See Also: Bacteria


In May 2011 an outbreak due to a virulent strain of E. Coli began in Germany. By July 3,768 people had been infected, 752 Europeans suffered kidney failure and 44 people had been killed. Beans sprouts from an organic farm in northern Germany was eventually determined to be the source.

The bacteria Escherichia coli 0157:H7 is a type of E. coli associated with food borne, illness. Healthy cattle and humans can carry the bacteria. It can be transferred from animal to animal and animal to human, and from animal to human on food. Transmission from person to person through close contact is a potential problem, especially among young children in daycare.

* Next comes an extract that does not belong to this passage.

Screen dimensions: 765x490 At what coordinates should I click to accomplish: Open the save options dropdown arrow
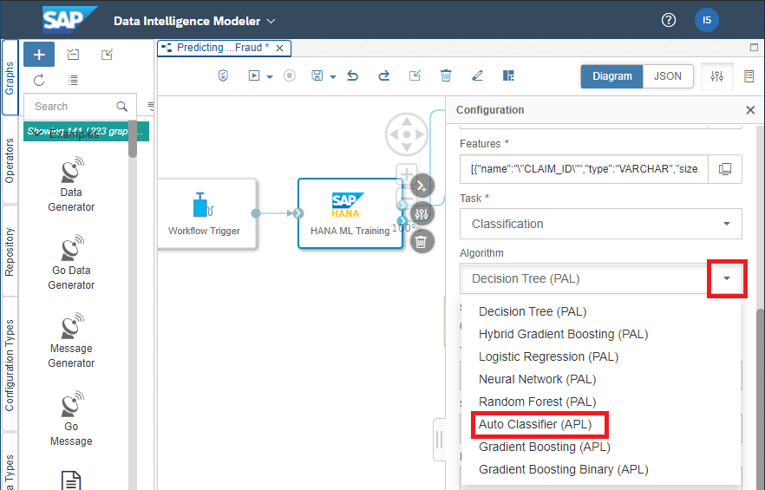[332, 77]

This bacteria is found in the intestines of cattle, poultry and other animals. When an animal is butchered, the bacteria can be transferred to the meat’s outer surface. E.coli 0157:H7 infection can be spread by hand-to-hand contact with an infected person or even from surfaces he/she may have touched. A small number of people who become infected with E.coli 0157:H7 do not get sick at all; some experience flu-like symptoms; others experience severe, even life-threatening symptoms. Symptoms include diarrhea, severe abdominal pain, vomiting and low-grade fever. It may cause an unusual type of kidney failure and blood disorder called haemolytic uremic syndrome (HUS). Although HUS is commonly called “hamburger disease”, un-pasteurized milk untreated water, vegetables and un-pasteurized apple juice/cider contaminated with E.coli 0157:H7 have made people ill.